**WHAT IS EXPECTED:** The records appear below. Set down exactly each line from the one that contains "Where should I click to: Expand" through the last, both included.

**EXTRACTED ENTRIES:**
Start of Block
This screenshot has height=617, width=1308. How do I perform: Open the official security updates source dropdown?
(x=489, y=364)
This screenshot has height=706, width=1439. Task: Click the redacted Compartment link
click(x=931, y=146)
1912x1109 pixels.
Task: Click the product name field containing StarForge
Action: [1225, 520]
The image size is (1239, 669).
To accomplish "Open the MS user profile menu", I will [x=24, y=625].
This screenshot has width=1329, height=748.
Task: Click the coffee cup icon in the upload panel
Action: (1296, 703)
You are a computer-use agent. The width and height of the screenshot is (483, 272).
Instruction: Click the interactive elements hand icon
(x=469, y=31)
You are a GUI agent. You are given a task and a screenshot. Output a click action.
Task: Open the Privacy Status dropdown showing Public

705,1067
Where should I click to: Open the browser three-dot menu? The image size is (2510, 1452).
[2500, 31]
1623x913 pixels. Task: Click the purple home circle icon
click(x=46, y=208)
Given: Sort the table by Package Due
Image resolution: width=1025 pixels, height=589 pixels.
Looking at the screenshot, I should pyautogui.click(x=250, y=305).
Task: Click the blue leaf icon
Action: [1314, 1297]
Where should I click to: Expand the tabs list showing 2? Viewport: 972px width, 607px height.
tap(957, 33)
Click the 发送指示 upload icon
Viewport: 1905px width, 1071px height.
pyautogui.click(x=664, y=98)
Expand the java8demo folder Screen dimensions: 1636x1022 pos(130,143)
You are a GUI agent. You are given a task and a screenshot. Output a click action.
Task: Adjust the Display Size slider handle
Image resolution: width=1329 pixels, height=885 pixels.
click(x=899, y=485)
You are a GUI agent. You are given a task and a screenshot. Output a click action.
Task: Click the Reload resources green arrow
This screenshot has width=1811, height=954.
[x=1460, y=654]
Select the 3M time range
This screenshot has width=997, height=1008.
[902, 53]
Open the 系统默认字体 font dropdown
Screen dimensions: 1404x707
End of Block
**ANSWER BELOW:**
Where should I click to: Expand the tabs list showing 2? Viewport: 972px width, 607px height.
tap(957, 33)
Click the 发送指示 upload icon
Viewport: 1905px width, 1071px height.
pyautogui.click(x=664, y=98)
Expand the java8demo folder Screen dimensions: 1636x1022 pos(130,143)
You are a GUI agent. You are given a task and a screenshot. Output a click action.
Task: Adjust the Display Size slider handle
Image resolution: width=1329 pixels, height=885 pixels.
click(x=899, y=485)
You are a GUI agent. You are given a task and a screenshot. Output a click action.
Task: Click the Reload resources green arrow
This screenshot has width=1811, height=954.
[x=1460, y=654]
Select the 3M time range
This screenshot has width=997, height=1008.
[902, 53]
Open the 系统默认字体 font dropdown
Screen dimensions: 1404x707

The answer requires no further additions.